We have deployed a possible rclone-based replacement for swiftrepl (see T299125). The first live run, though, errored out having not done any deletions:
2023/01/13 20:14:37 ERROR : Swift root: not deleting files as there were IO errors 2023/01/13 20:14:37 ERROR : Swift root: not deleting directories as there were IO errors 2023/01/13 20:14:37 ERROR : Attempt 3/3 failed with 27143 errors and: failed to open source object: Object Not Found 2023/01/13 20:14:37 Failed to sync with 27143 errors: last error was: failed to open source object: Object Not Found
(exit code 1). The problem of those 27143 missing objects is tracked in T327253; that's likely to be a medium-term project, though, so we must decide what to do about rclone and/or swiftrepl in the short term.
There are (at least) 3 problems currently:
- rclone retries 3 times, and emits a log line for every missing object, resulting in 81k log lines, doubling syslog size
- the retries don't achieve anything, but waste time and system resources
- rclone doesn't attempt to sync deletions, so any deletions in eqiad but not in codfw will be undone next time we switch DC
In the general case, rclone's conservative approach is sensible; but it's not working for us at the moment.
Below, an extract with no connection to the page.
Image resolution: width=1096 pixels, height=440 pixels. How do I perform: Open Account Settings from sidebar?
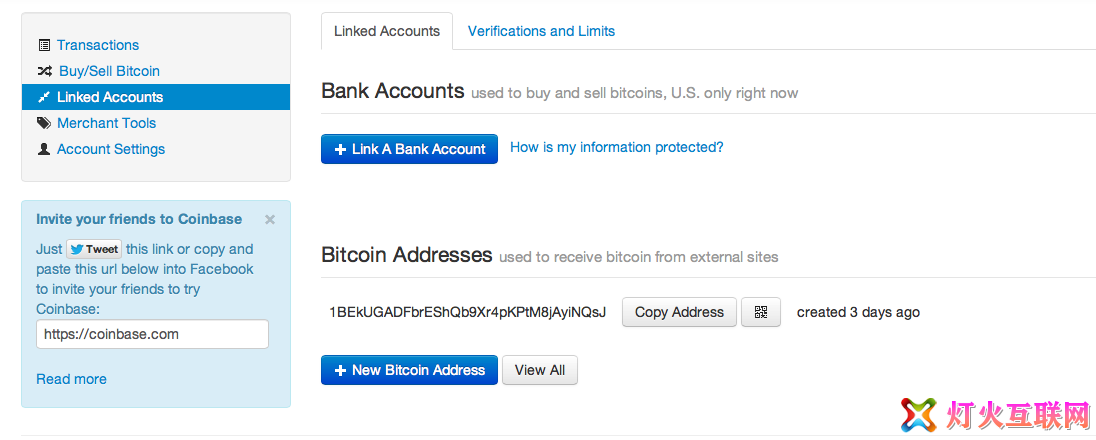click(111, 149)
I think our options are:
- Tell rclone to only try once, and delete even if there are i/o errors
- Tell rclone to only try once, and hope we fix T327253 before the next DC switchover
- Revert to swiftrepl (which doesn't care) until T327253 is fixed
I think 1. is the most pragmatic solution (though it makes my paranoid side twitch a bit), but I'm open to arguments in favour of the alternatives.